Flow editing via dialogue
server/src/flow/edit.ts. The user types "split step 3 into two steps" or "add a config note about ANTHROPIC_API_KEY", we hand the LLM the current flow JSON + the instruction, and it returns the complete new flow plus a one-line summary for the chat panel.
Coder adapters
server/src/coders/ wraps each agent behind a uniform Coder interface
that yields CoderEvents and returns a final summary. Read-only is
enforced via disallowedTools = ["Write", "Edit", "NotebookEdit"] (Claude
Code) and --sandbox read-only (Codex). The system prompt also restates
the rule.
Judge
server/src/flow/judge.ts. After every step, the agent's transcript +
the step's success criteria are handed to a judge LLM. The judge returns
{passed, status, reason, bugs[]}. Each bug carries an LLM-decided
severity and an LLM-decided blocking flag — non-blocking bugs are
recorded and the run continues, blocking bugs stop it.
Live UI
The flow canvas is React Flow. Each node listens for the run's
step.started / step.finished events over WebSocket
(web/src/pages/Run.tsx). The right panel streams the agent's
text / tool_use / tool_result lines as they happen, so you see what the
agent is currently looking at mid-step. When the run ends, the
markdown report shows up under the activity log.
Sample main-flow text
The system was built around prompts like the ones you used to paste into Cursor — long natural-language test scripts with prerequisites, edge cases, and gotchas. Drop the same text into the Main flow text field and click Generate flow. The LLM will:
- pull setup work into "config" notes (ssh creds, AWS account hints, archive-delete prerequisites, etc.)
- create one flow node per logical phase ("clean prior installs", "install hi via openclaw", "register 6 users", "exchange listings", "verify zoom link is real, not hallucinated", "stress test", …)
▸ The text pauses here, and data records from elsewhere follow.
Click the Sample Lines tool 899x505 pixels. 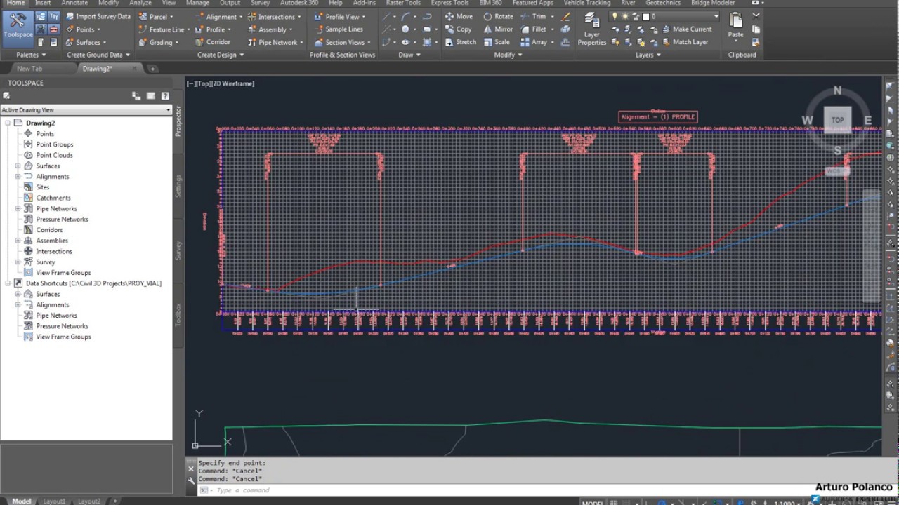click(338, 29)
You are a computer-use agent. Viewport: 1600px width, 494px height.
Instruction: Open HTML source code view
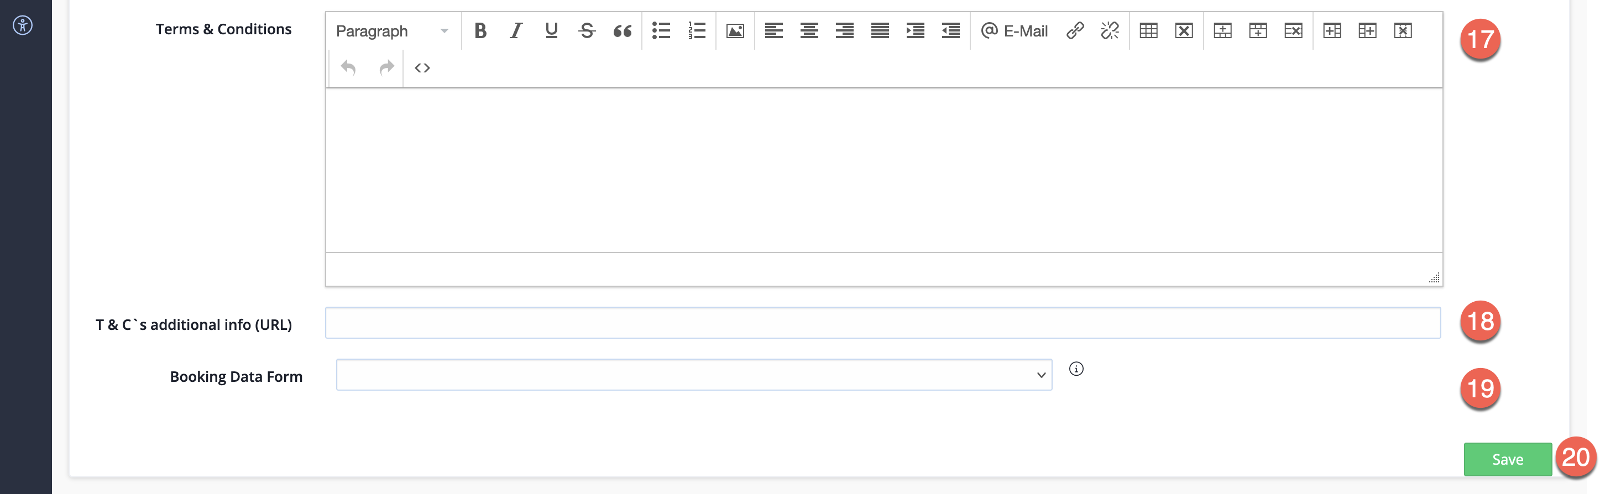(422, 68)
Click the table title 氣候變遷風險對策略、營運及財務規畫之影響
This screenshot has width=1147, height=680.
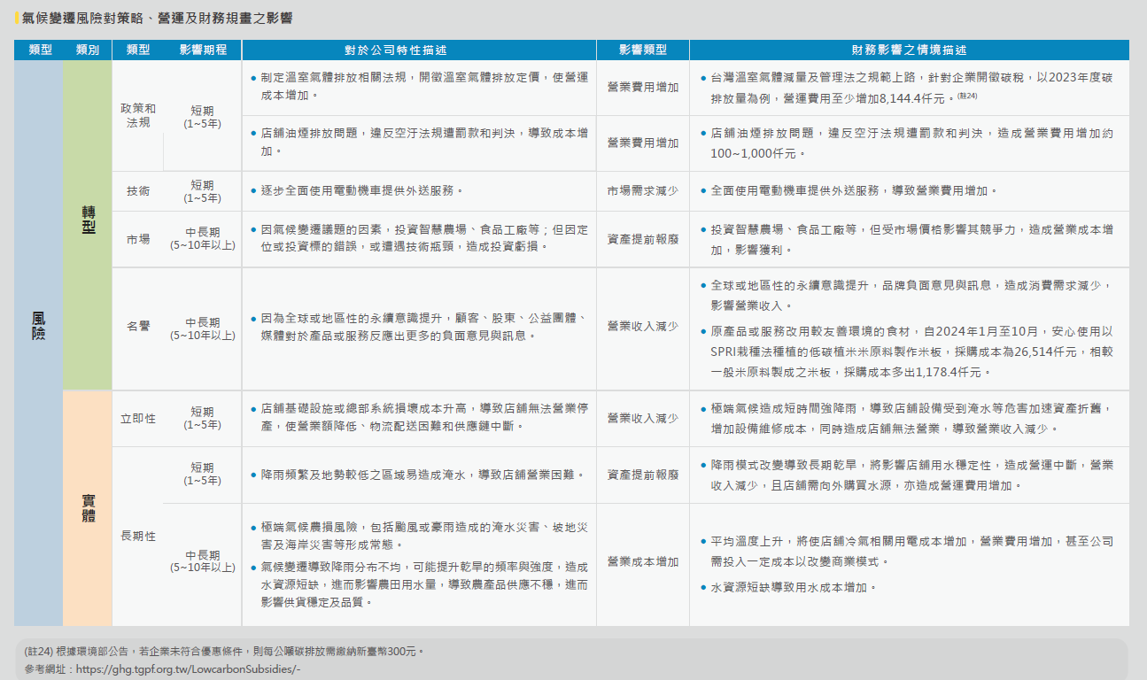157,18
- copy your "重点测的核心点" into each node's
testPoints - copy your success language into each node's
successCriteria
Then click Run tests and watch each node light up.
Notes & limits
- Branching: the executor walks topologically by default. When a node has multiple outgoing edges, it asks the judge LLM to pick the branch given the just-finished transcript. Loops aren't first-class yet — model retries by repeating a step description.
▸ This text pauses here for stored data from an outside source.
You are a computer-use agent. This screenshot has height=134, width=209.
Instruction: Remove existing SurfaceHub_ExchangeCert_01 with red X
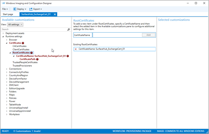[75, 49]
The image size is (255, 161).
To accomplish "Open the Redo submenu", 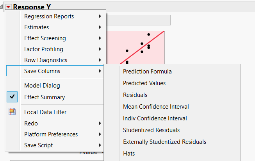I will point(31,123).
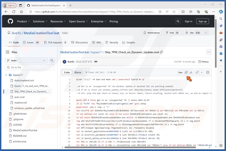
Task: View file History
Action: pyautogui.click(x=203, y=62)
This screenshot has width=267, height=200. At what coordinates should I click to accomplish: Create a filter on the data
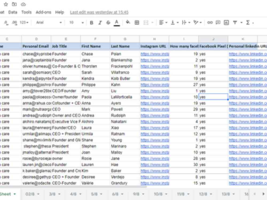[235, 23]
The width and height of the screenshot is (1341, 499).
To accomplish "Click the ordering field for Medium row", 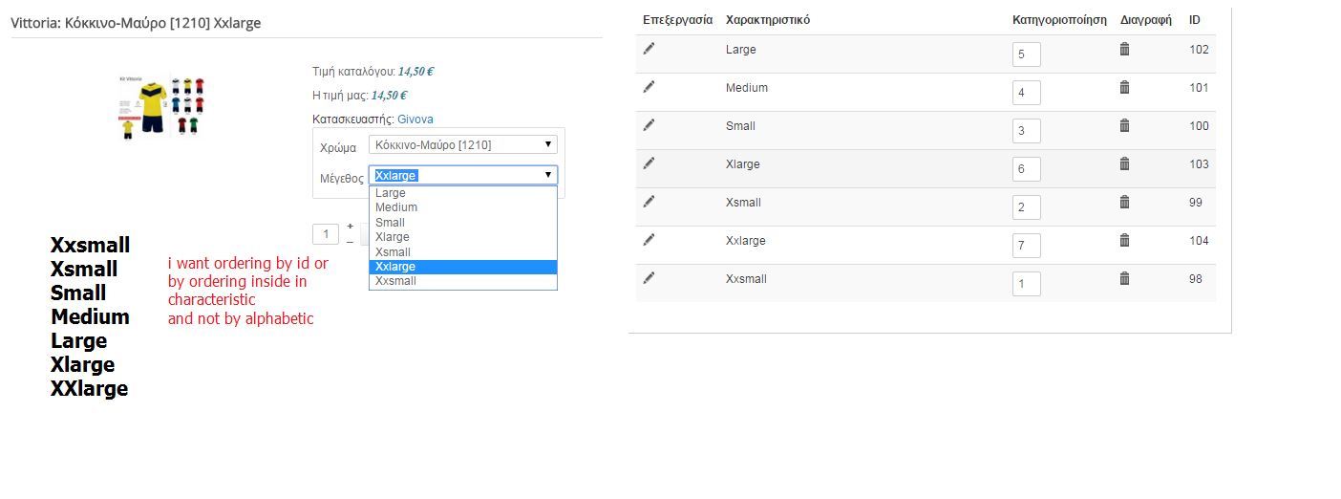I will [1026, 93].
- Cancellation: the Stop button (web) and
ccqa run cancel(CLI) abort the current coder turn viaAbortController. The judge still runs on the partial transcript so you don't lose context. - Resumes: runs are immutable. Re-run from the project page.
- Cost: every step costs (a) the coder's tokens for investigation
and (b) one judge LLM call. The report adds one more. Coder usage
shows up in the run's
usagefield if the SDK reports it.
Adding a new coder
Implement Coder in server/src/coders/ (see claudeCode.ts
or codex.ts as templates), wire it into
index.ts, and add the option to the web's
project form + CLI's --coder choices. The executor doesn't care which
coder you used — it just consumes the event stream.
Contributing
See CONTRIBUTING.md for local-dev tips, the layout of each package, and conventions for adding adapters / supervisor prompts.